### Die Aufgabe
Kannst du den Abschnitt der Datensätze vom Anfang bis einschließlich der Zeile mit "(x=831, y=236)" Zeichen für Zeichen wiedergeben, ohne weitere Zeilen?

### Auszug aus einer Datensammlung
»»

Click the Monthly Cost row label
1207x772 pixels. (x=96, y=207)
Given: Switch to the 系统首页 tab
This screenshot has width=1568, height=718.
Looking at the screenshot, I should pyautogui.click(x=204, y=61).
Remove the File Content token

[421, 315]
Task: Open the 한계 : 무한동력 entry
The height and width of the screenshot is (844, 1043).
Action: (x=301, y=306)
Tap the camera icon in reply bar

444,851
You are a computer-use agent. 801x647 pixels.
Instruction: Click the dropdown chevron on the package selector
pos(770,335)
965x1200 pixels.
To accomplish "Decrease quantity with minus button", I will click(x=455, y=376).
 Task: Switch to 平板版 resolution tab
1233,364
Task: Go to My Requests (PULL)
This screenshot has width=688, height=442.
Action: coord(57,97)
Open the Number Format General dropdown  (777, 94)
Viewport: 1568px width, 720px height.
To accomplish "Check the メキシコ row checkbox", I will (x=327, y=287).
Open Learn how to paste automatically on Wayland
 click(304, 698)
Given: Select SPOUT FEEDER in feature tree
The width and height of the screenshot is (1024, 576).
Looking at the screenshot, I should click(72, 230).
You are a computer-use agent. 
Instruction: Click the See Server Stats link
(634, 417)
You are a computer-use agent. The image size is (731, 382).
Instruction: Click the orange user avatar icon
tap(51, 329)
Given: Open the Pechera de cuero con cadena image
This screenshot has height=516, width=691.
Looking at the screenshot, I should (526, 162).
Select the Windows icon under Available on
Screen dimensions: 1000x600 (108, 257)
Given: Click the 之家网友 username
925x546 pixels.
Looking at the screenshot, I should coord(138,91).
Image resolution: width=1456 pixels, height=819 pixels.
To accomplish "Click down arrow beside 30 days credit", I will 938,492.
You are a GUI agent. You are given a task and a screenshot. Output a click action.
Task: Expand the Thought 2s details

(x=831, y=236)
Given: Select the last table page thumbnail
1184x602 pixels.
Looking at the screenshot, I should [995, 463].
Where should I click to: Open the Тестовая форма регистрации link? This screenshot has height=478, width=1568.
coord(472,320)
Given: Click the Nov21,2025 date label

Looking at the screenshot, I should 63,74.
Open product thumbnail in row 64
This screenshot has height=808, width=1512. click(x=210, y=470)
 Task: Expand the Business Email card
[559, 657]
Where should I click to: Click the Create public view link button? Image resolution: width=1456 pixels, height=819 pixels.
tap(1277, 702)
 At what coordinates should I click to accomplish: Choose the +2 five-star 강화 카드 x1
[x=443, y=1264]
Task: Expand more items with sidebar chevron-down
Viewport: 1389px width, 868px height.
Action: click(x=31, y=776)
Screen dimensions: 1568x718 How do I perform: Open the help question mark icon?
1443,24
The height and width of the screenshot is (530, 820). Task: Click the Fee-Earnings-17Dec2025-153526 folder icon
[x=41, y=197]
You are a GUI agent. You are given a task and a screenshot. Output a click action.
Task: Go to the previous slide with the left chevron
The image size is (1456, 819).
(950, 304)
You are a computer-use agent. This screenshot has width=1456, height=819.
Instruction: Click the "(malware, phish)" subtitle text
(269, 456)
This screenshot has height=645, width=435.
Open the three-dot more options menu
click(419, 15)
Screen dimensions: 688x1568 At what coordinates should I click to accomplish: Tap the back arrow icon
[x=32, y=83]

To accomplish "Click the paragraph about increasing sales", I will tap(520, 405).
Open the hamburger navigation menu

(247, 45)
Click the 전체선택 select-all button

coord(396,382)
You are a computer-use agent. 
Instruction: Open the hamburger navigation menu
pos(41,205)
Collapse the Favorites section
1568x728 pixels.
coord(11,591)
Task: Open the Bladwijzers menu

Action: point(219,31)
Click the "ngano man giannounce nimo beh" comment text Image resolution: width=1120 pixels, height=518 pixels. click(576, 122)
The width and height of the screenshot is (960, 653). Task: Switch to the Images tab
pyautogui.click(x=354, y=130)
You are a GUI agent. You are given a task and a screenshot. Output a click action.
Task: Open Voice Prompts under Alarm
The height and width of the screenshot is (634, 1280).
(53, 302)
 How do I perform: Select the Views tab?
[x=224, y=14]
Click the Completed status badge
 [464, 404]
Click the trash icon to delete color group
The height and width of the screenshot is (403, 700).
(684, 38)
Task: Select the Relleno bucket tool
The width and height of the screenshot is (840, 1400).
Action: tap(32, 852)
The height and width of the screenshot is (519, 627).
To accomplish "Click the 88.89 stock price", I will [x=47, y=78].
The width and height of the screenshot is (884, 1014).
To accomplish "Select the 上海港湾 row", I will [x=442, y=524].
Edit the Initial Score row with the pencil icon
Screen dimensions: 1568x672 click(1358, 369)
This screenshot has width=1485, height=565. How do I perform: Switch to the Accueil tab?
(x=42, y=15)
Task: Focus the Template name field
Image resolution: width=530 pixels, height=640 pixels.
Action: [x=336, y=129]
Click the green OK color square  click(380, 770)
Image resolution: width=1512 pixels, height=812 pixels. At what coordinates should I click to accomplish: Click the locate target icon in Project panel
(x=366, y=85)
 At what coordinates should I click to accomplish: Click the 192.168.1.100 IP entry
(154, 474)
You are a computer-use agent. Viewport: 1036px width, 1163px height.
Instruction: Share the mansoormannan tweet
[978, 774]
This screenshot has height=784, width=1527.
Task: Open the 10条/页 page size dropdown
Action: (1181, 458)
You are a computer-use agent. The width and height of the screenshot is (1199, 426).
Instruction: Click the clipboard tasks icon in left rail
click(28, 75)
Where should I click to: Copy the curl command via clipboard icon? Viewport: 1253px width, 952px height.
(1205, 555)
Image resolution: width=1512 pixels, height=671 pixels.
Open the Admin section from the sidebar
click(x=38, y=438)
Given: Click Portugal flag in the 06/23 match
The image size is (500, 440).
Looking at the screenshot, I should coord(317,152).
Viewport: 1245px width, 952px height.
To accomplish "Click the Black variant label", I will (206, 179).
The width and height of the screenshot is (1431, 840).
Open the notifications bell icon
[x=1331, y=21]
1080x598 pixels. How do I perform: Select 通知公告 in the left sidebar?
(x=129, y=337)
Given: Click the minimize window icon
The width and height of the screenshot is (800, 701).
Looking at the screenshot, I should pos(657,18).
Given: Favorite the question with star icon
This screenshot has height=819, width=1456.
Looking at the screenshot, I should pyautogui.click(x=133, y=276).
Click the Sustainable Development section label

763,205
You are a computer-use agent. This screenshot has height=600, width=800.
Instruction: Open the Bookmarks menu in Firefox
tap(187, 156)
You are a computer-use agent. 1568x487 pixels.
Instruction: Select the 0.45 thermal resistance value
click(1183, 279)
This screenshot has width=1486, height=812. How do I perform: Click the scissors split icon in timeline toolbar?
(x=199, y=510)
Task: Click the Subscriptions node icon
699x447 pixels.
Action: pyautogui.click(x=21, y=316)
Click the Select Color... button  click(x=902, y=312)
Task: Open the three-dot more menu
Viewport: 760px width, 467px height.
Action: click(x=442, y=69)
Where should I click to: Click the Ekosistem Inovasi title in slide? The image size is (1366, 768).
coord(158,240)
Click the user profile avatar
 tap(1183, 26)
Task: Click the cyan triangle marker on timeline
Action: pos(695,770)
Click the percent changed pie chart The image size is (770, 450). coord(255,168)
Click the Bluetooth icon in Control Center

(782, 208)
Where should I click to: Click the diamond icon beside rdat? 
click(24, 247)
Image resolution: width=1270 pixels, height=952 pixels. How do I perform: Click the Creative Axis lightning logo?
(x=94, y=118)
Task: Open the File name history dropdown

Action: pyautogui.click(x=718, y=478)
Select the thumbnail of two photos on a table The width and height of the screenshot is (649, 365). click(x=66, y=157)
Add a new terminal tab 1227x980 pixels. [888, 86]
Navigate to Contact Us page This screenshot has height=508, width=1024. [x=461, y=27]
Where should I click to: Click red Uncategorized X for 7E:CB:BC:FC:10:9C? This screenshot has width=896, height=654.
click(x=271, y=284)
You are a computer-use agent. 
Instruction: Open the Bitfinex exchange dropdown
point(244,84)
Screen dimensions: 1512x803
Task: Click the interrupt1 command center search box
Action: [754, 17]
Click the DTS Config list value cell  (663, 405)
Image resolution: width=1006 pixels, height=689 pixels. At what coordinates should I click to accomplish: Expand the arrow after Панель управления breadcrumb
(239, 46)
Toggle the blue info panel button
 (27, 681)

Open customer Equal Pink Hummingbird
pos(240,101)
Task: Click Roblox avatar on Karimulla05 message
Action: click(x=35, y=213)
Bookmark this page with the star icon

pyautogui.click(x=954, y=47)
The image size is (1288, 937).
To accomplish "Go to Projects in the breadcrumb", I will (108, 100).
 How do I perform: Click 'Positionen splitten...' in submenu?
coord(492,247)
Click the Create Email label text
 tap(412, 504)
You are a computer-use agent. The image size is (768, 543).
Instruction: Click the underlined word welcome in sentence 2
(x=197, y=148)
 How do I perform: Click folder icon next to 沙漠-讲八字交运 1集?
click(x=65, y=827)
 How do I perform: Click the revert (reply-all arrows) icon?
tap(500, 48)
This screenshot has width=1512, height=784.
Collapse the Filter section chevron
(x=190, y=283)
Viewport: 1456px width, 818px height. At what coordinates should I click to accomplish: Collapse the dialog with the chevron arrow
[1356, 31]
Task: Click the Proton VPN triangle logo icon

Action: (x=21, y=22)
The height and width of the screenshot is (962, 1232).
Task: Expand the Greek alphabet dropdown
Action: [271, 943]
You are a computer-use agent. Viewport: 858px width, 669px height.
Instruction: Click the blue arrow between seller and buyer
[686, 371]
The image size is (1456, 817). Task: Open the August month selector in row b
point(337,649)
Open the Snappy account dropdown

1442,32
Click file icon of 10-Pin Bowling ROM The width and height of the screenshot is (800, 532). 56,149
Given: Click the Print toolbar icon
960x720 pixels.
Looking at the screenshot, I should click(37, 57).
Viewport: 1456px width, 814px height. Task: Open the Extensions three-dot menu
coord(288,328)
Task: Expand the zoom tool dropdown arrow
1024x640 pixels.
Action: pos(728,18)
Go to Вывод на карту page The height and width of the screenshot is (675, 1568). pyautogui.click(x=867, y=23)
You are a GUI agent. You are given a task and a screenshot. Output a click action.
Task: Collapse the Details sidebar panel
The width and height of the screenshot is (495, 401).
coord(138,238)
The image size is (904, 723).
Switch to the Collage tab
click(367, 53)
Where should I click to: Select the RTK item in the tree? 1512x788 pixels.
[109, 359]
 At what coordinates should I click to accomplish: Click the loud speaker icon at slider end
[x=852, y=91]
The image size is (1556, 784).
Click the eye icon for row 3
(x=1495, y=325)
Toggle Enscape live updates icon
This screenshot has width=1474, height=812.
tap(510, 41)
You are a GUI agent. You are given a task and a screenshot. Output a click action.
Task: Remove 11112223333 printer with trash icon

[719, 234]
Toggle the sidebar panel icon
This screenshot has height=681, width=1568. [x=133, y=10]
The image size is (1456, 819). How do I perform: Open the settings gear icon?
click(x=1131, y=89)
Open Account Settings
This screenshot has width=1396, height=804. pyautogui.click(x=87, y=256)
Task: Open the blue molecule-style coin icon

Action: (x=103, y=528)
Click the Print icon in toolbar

««

### Antwort zur Übung
Click the Monthly Cost row label
1207x772 pixels. (x=96, y=207)
Given: Switch to the 系统首页 tab
This screenshot has width=1568, height=718.
Looking at the screenshot, I should pyautogui.click(x=204, y=61).
Remove the File Content token

[421, 315]
Task: Open the 한계 : 무한동력 entry
The height and width of the screenshot is (844, 1043).
Action: (x=301, y=306)
Tap the camera icon in reply bar

444,851
You are a computer-use agent. 801x647 pixels.
Instruction: Click the dropdown chevron on the package selector
pos(770,335)
965x1200 pixels.
To accomplish "Decrease quantity with minus button", I will click(x=455, y=376).
 Task: Switch to 平板版 resolution tab
1233,364
Task: Go to My Requests (PULL)
This screenshot has width=688, height=442.
Action: coord(57,97)
Open the Number Format General dropdown  (777, 94)
Viewport: 1568px width, 720px height.
To accomplish "Check the メキシコ row checkbox", I will (x=327, y=287).
Open Learn how to paste automatically on Wayland
 click(304, 698)
Given: Select SPOUT FEEDER in feature tree
The width and height of the screenshot is (1024, 576).
Looking at the screenshot, I should click(72, 230).
You are a computer-use agent. 
Instruction: Click the See Server Stats link
(634, 417)
You are a computer-use agent. The image size is (731, 382).
Instruction: Click the orange user avatar icon
tap(51, 329)
Given: Open the Pechera de cuero con cadena image
This screenshot has height=516, width=691.
Looking at the screenshot, I should (526, 162).
Select the Windows icon under Available on
Screen dimensions: 1000x600 (108, 257)
Given: Click the 之家网友 username
925x546 pixels.
Looking at the screenshot, I should coord(138,91).
Image resolution: width=1456 pixels, height=819 pixels.
To accomplish "Click down arrow beside 30 days credit", I will 938,492.
You are a GUI agent. You are given a task and a screenshot. Output a click action.
Task: Expand the Thought 2s details

(x=831, y=236)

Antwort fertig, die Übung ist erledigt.